Sharks’ entire season hanging on those kicks was spellbinding in URC quarterfinal shoot-out drama

Jordan Hendrikse of the Hollywoodbets Sharks during their United Rugby Championship quarterfinal match against Munster at Hollywoodbets Kings Park on May 31 2025 in Durban.  Picture: GALLO IMAGES/STEVE HAAG
Jordan Hendrikse of the Hollywoodbets Sharks during their United Rugby Championship quarterfinal match against Munster at Hollywoodbets Kings Park on May 31 2025 in Durban. Picture: GALLO IMAGES/STEVE HAAG

Sharks coach John Plumtree would not have been alone in feeling huge sympathy for Munster after his team edged a dramatic URC quarterfinal.

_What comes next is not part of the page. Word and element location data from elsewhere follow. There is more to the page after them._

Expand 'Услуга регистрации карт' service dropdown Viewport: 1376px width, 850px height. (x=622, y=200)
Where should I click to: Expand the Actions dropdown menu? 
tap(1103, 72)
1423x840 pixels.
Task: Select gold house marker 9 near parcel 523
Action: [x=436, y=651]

The contest was decided on a kick-off not unlike the penalty shoot-out that often separates the champions from the also-rans in knock-out soccer matches.

Munster were courageous in staying in the fight for 100 minutes. They were committed and passionate at a venue in a different hemisphere to where they hail from and in front of a crowd that by the end was fiercely partisan. 

It was cruel after all that effort to lose by something as arbitrary as a goal-kicking tiebreaker. After all, that way of deciding the game appears out of kilter with what the constant changes to rugby’s laws are striving for — namely greater emphasis on tries and less on kicks.

What would have been galling for Munster is that many of their players will still have memories of their emotional exit from the Champions Cup in the early knockout stages a few years ago at the hands of Toulouse. They lost that tie in similar fashion, and it’s rare for games to be decided that way. So for them it was lightning striking in the same place twice. They were therefore desperately unlucky in that sense.

Except there’s another way of looking at it that will cast them as the opposite of unlucky. Given the log standings decided over a whole season, they were lucky to be given a chance of advancing to the semifinal by way of a shoot-out.

It would have been a travesty had the Sharks, who finished third, gone out after a 100-minute stalemate in a one-off game to a team that finished three places below them.

In that aforementioned Champions Cup game the kickoff decided a knock-out match in a much shorter competition, where the pool phase is so truncated and the opposition the teams play against so varied that there is much less of an argument around the need for consistency to be rewarded than when it happens after an 18-game league season.

The purist part of me, the one that feels what is fair should always take priority, has always loathed the playoff system.  If you win the league, surely that means you are the best team and should therefore be awarded the trophy?

Imagine if Liverpool, who won football’s Premier League with something to spare and who decided it in their favour with a month to go were now required to play a series of playoff games to determine their right to be recognised as champions.

If you apply the “first plays eight” rule in the first playoff game, it would have seen Liverpool pitted in a quarterfinal against Brighton, which would be far from a gimme and the hard work of an entire season would go on the line in a one-off.

Yet, while many will share the anathema to having a league decided by playoffs, or a game like the one in Durban decided by a kick-off, the tension and dramatic scenes that greeted the Sharks’ triumph in that kick out provided a cameo example of why both exist.

Professional sport is about entertainment and getting fans engaged so they come back to give you more business. I was at Kings Park and having the Sharks’ entire season hanging on those kicks was spellbinding. Many who were undecided about how much they enjoyed it up to then would have had their minds changed after sampling the atmosphere of that ending to the game.

But while it worked on this one occasion that what was fair came second to selling the game, had justice not been done by the team finishing higher winning, there would have been a different post-match narrative and much justified whingeing.

The superior league performance should be rewarded.